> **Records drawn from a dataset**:
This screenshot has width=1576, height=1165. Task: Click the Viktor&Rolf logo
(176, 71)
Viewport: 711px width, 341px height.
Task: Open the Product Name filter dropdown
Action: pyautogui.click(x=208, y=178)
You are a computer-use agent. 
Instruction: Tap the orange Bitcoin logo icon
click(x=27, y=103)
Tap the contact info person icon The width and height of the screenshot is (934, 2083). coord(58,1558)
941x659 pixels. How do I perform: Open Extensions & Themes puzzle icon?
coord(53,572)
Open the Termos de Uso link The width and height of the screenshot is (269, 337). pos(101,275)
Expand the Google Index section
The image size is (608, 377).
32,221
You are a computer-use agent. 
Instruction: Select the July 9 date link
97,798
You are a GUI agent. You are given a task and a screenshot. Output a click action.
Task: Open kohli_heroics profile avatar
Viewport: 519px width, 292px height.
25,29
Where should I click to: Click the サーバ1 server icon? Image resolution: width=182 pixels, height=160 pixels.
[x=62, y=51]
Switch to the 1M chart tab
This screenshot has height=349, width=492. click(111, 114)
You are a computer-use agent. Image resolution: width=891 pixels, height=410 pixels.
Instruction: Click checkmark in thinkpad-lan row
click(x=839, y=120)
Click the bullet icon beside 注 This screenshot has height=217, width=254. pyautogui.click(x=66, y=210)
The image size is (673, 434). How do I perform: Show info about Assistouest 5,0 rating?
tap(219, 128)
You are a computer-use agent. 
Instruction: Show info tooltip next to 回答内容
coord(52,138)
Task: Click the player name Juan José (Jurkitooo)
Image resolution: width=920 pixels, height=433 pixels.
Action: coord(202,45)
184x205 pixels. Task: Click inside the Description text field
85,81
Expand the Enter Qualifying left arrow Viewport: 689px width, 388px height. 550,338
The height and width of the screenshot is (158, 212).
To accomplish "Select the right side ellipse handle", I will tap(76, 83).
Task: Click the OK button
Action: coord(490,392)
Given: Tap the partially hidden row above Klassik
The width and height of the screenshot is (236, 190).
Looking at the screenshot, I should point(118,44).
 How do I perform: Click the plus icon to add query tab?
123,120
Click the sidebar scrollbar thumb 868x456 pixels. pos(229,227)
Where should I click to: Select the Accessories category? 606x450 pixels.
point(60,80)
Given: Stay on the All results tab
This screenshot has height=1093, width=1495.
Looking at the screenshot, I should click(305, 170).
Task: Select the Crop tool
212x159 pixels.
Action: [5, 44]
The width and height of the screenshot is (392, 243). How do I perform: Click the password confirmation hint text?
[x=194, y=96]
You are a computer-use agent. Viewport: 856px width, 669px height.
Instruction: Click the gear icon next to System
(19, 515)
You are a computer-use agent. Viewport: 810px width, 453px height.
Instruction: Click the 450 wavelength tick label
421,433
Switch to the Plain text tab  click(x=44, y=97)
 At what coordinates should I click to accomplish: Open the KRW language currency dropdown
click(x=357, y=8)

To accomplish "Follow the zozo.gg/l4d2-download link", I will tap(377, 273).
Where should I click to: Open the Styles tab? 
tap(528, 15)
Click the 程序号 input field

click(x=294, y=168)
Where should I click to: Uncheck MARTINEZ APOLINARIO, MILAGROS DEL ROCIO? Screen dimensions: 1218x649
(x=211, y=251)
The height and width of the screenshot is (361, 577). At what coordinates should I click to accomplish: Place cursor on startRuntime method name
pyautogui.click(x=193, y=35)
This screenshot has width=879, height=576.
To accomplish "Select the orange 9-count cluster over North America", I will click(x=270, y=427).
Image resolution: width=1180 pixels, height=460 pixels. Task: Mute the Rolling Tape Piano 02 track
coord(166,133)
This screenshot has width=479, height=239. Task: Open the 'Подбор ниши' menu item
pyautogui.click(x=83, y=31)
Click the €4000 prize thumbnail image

> **What you have to do**:
Copy here each line of the preceding records with "agent" in it.

> **Task response**:
You are a computer-use agent. 
You are a computer-use agent. 
You are a GUI agent. You are given a task and a screenshot. Output a click action.
You are a computer-use agent. Image resolution: width=891 pixels, height=410 pixels.
You are a computer-use agent. 
You are a computer-use agent. Viewport: 856px width, 669px height.
You are a computer-use agent. Viewport: 810px width, 453px height.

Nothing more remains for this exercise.